_Direction_. Please reproduce every line of the items below word for word, with nothing changed or left out.

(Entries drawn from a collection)
--------------------

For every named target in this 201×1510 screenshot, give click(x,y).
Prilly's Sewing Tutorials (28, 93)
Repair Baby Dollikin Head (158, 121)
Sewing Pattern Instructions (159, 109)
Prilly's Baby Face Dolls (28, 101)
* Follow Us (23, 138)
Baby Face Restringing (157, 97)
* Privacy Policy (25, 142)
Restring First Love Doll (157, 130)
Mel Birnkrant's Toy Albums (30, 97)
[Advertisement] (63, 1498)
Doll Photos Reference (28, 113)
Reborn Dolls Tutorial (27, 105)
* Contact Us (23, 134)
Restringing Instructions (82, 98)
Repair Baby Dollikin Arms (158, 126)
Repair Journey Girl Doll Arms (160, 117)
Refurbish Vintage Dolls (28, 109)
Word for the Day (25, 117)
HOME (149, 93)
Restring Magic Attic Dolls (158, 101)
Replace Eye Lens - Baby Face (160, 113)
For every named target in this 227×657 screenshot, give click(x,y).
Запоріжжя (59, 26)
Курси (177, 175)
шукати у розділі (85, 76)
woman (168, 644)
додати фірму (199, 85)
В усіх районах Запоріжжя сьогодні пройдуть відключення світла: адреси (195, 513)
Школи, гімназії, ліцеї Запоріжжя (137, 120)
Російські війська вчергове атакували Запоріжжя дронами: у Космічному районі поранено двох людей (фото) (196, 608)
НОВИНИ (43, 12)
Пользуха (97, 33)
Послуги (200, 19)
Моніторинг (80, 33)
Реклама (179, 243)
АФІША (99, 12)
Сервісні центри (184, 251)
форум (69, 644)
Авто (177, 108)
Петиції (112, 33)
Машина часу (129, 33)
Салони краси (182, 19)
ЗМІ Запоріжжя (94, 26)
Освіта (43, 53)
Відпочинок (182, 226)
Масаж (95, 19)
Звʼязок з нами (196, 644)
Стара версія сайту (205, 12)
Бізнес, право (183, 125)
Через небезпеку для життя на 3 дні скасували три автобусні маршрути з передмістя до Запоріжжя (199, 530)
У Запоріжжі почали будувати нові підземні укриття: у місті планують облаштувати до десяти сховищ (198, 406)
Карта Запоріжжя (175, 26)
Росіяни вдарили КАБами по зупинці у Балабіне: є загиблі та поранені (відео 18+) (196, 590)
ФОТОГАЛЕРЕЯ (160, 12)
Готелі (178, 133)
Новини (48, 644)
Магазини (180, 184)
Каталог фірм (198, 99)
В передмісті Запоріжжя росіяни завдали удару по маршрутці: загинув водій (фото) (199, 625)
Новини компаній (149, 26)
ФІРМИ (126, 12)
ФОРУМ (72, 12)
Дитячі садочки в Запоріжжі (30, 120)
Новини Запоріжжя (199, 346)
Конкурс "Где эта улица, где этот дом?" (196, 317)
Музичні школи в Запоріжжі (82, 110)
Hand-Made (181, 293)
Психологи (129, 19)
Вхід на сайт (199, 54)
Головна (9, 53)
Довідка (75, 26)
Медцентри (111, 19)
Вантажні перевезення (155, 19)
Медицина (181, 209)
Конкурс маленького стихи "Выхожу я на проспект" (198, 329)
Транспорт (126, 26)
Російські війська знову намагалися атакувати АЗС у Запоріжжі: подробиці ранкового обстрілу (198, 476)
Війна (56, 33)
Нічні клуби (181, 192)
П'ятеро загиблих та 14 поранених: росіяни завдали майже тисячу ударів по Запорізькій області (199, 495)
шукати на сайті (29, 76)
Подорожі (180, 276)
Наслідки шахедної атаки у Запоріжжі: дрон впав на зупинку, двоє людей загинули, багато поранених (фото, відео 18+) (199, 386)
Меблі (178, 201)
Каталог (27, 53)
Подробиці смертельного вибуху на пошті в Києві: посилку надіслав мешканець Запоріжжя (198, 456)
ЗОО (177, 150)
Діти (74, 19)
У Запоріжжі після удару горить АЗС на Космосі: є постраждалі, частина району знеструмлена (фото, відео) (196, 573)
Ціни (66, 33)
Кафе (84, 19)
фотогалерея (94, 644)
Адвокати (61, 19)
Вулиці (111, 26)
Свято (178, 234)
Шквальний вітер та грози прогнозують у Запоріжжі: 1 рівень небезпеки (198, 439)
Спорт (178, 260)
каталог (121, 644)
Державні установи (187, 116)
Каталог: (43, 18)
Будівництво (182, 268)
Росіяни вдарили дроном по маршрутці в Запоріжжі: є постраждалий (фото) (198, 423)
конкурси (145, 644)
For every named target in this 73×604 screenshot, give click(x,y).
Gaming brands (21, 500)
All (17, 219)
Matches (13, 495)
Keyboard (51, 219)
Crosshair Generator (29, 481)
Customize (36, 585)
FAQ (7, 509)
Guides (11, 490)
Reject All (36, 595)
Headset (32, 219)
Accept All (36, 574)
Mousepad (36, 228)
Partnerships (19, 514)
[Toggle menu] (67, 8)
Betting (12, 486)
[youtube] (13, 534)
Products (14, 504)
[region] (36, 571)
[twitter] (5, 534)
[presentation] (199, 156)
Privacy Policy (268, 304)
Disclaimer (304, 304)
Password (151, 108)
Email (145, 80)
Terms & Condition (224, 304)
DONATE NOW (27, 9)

--------------------

_The output_.
For every named target in this 201×1510 screenshot, give click(x,y).
Prilly's Sewing Tutorials (28, 93)
Repair Baby Dollikin Head (158, 121)
Sewing Pattern Instructions (159, 109)
Prilly's Baby Face Dolls (28, 101)
* Follow Us (23, 138)
Baby Face Restringing (157, 97)
* Privacy Policy (25, 142)
Restring First Love Doll (157, 130)
Mel Birnkrant's Toy Albums (30, 97)
[Advertisement] (63, 1498)
Doll Photos Reference (28, 113)
Reborn Dolls Tutorial (27, 105)
* Contact Us (23, 134)
Restringing Instructions (82, 98)
Repair Baby Dollikin Arms (158, 126)
Repair Journey Girl Doll Arms (160, 117)
Refurbish Vintage Dolls (28, 109)
Word for the Day (25, 117)
HOME (149, 93)
Restring Magic Attic Dolls (158, 101)
Replace Eye Lens - Baby Face (160, 113)
For every named target in this 227×657 screenshot, give click(x,y).
Запоріжжя (59, 26)
Курси (177, 175)
шукати у розділі (85, 76)
woman (168, 644)
додати фірму (199, 85)
В усіх районах Запоріжжя сьогодні пройдуть відключення світла: адреси (195, 513)
Школи, гімназії, ліцеї Запоріжжя (137, 120)
Російські війська вчергове атакували Запоріжжя дронами: у Космічному районі поранено двох людей (фото) (196, 608)
НОВИНИ (43, 12)
Пользуха (97, 33)
Послуги (200, 19)
Моніторинг (80, 33)
Реклама (179, 243)
АФІША (99, 12)
Сервісні центри (184, 251)
форум (69, 644)
Авто (177, 108)
Петиції (112, 33)
Машина часу (129, 33)
Салони краси (182, 19)
ЗМІ Запоріжжя (94, 26)
Освіта (43, 53)
Відпочинок (182, 226)
Масаж (95, 19)
Звʼязок з нами (196, 644)
Стара версія сайту (205, 12)
Бізнес, право (183, 125)
Через небезпеку для життя на 3 дні скасували три автобусні маршрути з передмістя до Запоріжжя (199, 530)
У Запоріжжі почали будувати нові підземні укриття: у місті планують облаштувати до десяти сховищ (198, 406)
Карта Запоріжжя (175, 26)
Росіяни вдарили КАБами по зупинці у Балабіне: є загиблі та поранені (відео 18+) (196, 590)
ФОТОГАЛЕРЕЯ (160, 12)
Готелі (178, 133)
Новини (48, 644)
Магазини (180, 184)
Каталог фірм (198, 99)
В передмісті Запоріжжя росіяни завдали удару по маршрутці: загинув водій (фото) (199, 625)
Новини компаній (149, 26)
ФІРМИ (126, 12)
ФОРУМ (72, 12)
Дитячі садочки в Запоріжжі (30, 120)
Новини Запоріжжя (199, 346)
Конкурс "Где эта улица, где этот дом?" (196, 317)
Музичні школи в Запоріжжі (82, 110)
Hand-Made (181, 293)
Психологи (129, 19)
Вхід на сайт (199, 54)
Головна (9, 53)
Довідка (75, 26)
Медцентри (111, 19)
Вантажні перевезення (155, 19)
Медицина (181, 209)
Конкурс маленького стихи "Выхожу я на проспект" (198, 329)
Транспорт (126, 26)
Російські війська знову намагалися атакувати АЗС у Запоріжжі: подробиці ранкового обстрілу (198, 476)
Війна (56, 33)
Нічні клуби (181, 192)
П'ятеро загиблих та 14 поранених: росіяни завдали майже тисячу ударів по Запорізькій області (199, 495)
шукати на сайті (29, 76)
Подорожі (180, 276)
Наслідки шахедної атаки у Запоріжжі: дрон впав на зупинку, двоє людей загинули, багато поранених (фото, відео 18+) (199, 386)
Меблі (178, 201)
Каталог (27, 53)
Подробиці смертельного вибуху на пошті в Києві: посилку надіслав мешканець Запоріжжя (198, 456)
ЗОО (177, 150)
Діти (74, 19)
У Запоріжжі після удару горить АЗС на Космосі: є постраждалі, частина району знеструмлена (фото, відео) (196, 573)
Ціни (66, 33)
Кафе (84, 19)
фотогалерея (94, 644)
Адвокати (61, 19)
Вулиці (111, 26)
Свято (178, 234)
Шквальний вітер та грози прогнозують у Запоріжжі: 1 рівень небезпеки (198, 439)
Спорт (178, 260)
каталог (121, 644)
Державні установи (187, 116)
Каталог: (43, 18)
Будівництво (182, 268)
Росіяни вдарили дроном по маршрутці в Запоріжжі: є постраждалий (фото) (198, 423)
конкурси (145, 644)
For every named target in this 73×604 screenshot, give click(x,y).
Gaming brands (21, 500)
All (17, 219)
Matches (13, 495)
Keyboard (51, 219)
Crosshair Generator (29, 481)
Customize (36, 585)
FAQ (7, 509)
Guides (11, 490)
Reject All (36, 595)
Headset (32, 219)
Accept All (36, 574)
Mousepad (36, 228)
Partnerships (19, 514)
[Toggle menu] (67, 8)
Betting (12, 486)
[youtube] (13, 534)
Products (14, 504)
[region] (36, 571)
[twitter] (5, 534)
[presentation] (199, 156)
Privacy Policy (268, 304)
Disclaimer (304, 304)
Password (151, 108)
Email (145, 80)
Terms & Condition (224, 304)
DONATE NOW (27, 9)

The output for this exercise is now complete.